The remote.copy.local command synchronizes local-only files to remote storage. This is useful when you have files that were created locally and need to be backed up to remote storage.

> help remote.copy.local
  remote.copy.local	# copy local-only files to remote storage for mounted directories

	# copy all local-only files in a mounted directory to remote
	remote.copy.local -dir=/xxx

	# copy with filters
	remote.copy.local -dir=/xxx/some/sub/dir -include=*.pdf
	remote.copy.local -dir=/xxx/some/sub/dir -exclude=*.txt
	remote.copy.local -minSize=1024000    # copy files larger than 100K
	remote.copy.local -maxSize=10240000   # copy files smaller than 10MB

	# force update even if remote file exists
	remote.copy.local -dir=/xxx -forceUpdate=true

	# dry run to see what would be copied
	remote.copy.local -dir=/xxx -dryRun=true

	This command only copies files that don't have remote entries yet.
	Files that are already synchronized with remote storage are skipped.

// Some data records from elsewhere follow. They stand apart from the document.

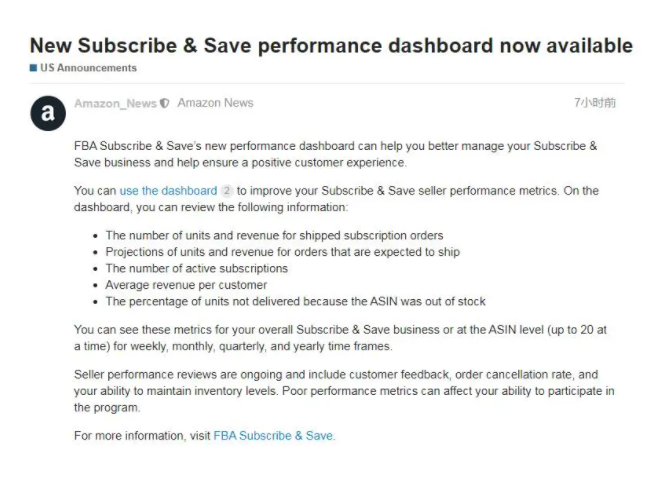
Task: Open the Amazon_News username profile
Action: [x=115, y=103]
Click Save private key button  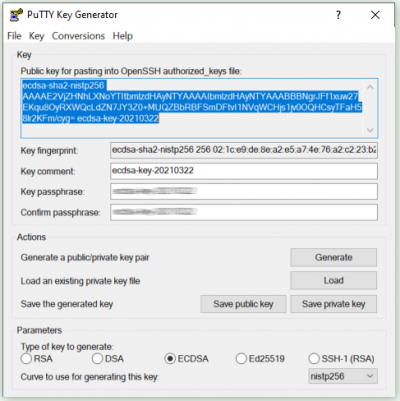(334, 304)
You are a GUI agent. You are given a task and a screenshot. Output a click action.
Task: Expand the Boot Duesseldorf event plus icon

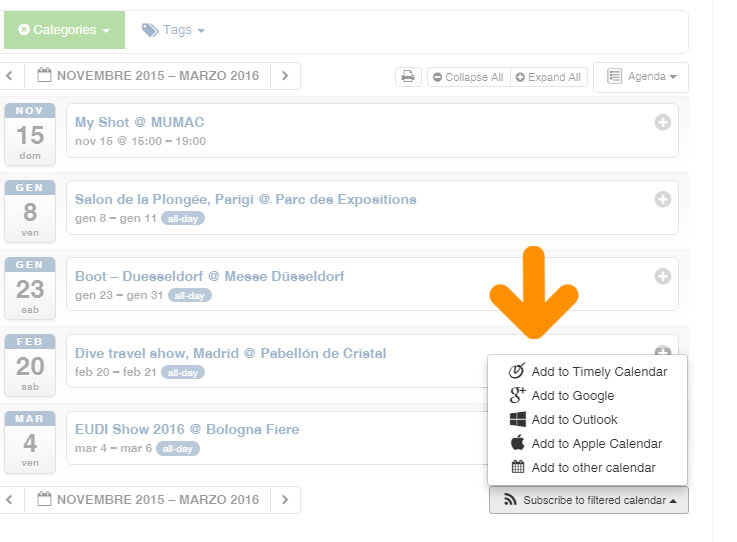[x=662, y=276]
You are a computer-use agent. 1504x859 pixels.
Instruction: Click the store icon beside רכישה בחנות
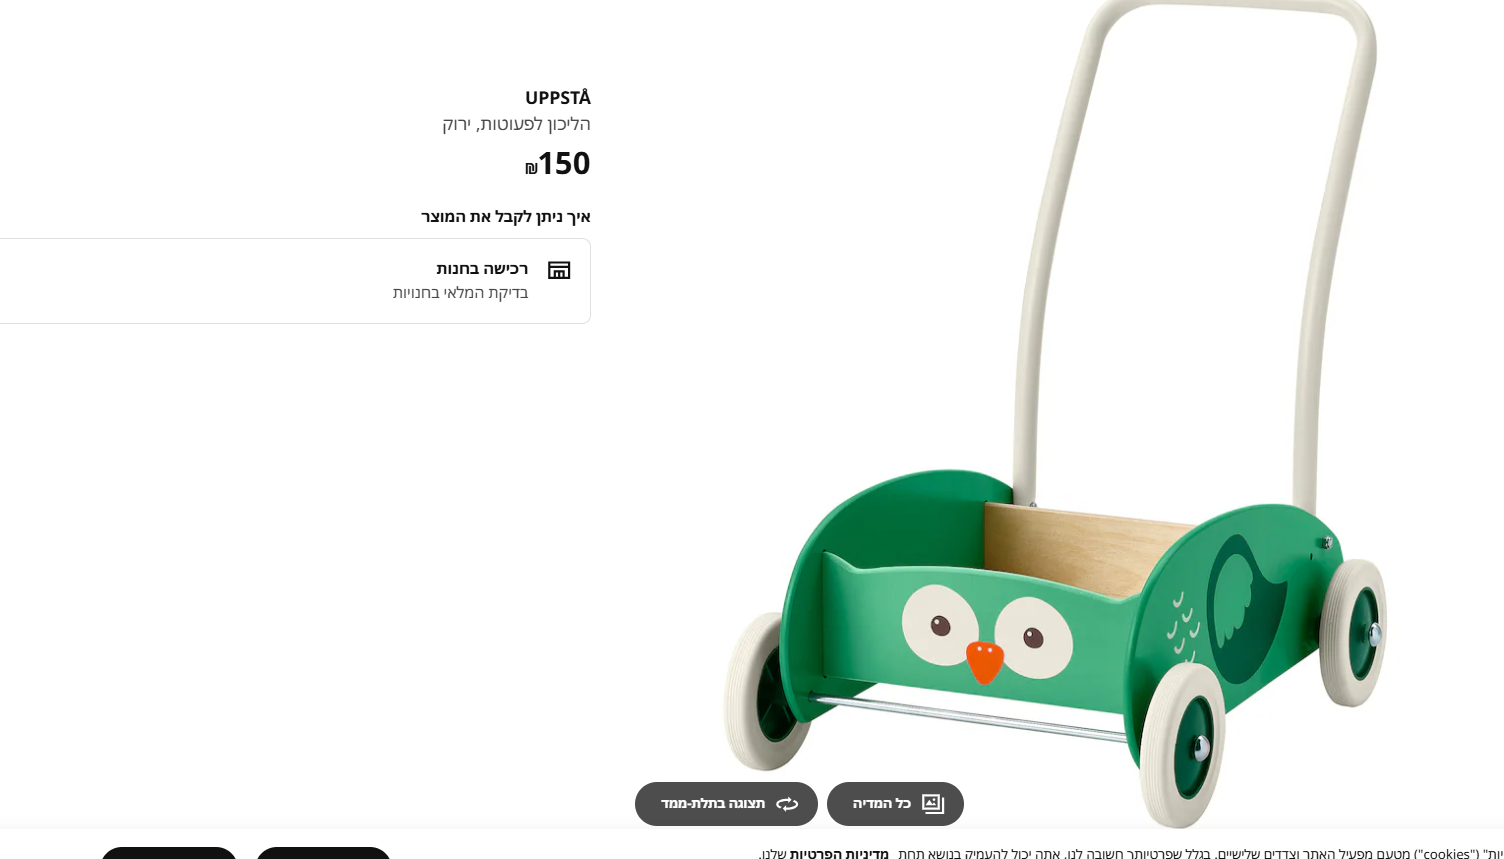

	The actual data copying goes through volume servers in parallel.

Command Comparison

Here's a comprehensive comparison of remote storage synchronization and caching commands:

Global Command Comparison

Feature weed filer.remote.sync remote.copy.local remote.meta.sync remote.cache remote.uncache
Type Long-running daemon Shell command (batch) Shell command (batch) Shell command (batch) Shell command (batch)
Purpose Continuous sync (Local → Remote) Backup local-only files (Local → Remote) Refresh local index from remote (metadata only) Download to local cache (Remote → Local) Free up local storage (Local → Delete)
Data Flow Local → Remote (metadata + data) Local → Remote Remote → Local (metadata only) Remote → Local Local-only (remote untouched)
Trigger Automatic (file events) Manual / Cron Manual / Cron Manual / Cron Manual / Cron
File Scope All changes Local-only files All files in dir Files on remote Cached files
Filters None (syncs all) Yes (include/exclude) No Yes (include/exclude) Yes (include/exclude)
Force Automatic -forceUpdate N/A N/A N/A
Dry Run No -dryRun No -dryRun -dryRun
Use Case Active writes, consistency Backups, recovery Detect external uploads to bucket Warm-up, pre-fetching Save disk space

Typical Workflow

  1. Mount remote storage: remote.mount -dir=/buckets/mybucket -remote=s3_1/bucket
  2. Start continuous sync (optional): weed filer.remote.sync -filer=localhost:8888 -dir=/buckets/mybucket
  3. Create local files: Write files directly to /buckets/mybucket/
  4. Batch backup (if not using filer.remote.sync): remote.copy.local -dir=/buckets/mybucket
  5. Free up space: remote.uncache -dir=/buckets/mybucket -minSize=10240000
  6. Warm up cache: remote.cache -dir=/buckets/mybucket -include=*.pdf

Unmount a Remote Storage

Similarly, running remote.unmount -dir=xxx can unmount a remote storage. However, this means all cached data and metadata will be deleted. And if weed filer.remote.sync -filer=<filerHost>:<filerPort> -dir=xxx was not run, the local updates have not been uploaded to the remote storage, so these local updates will be lost.

The weed filer.remote.sync will stop as soon as it sees the directory is unmounted. So the local deletion will not propagate back to the cloud, avoiding possible data loss.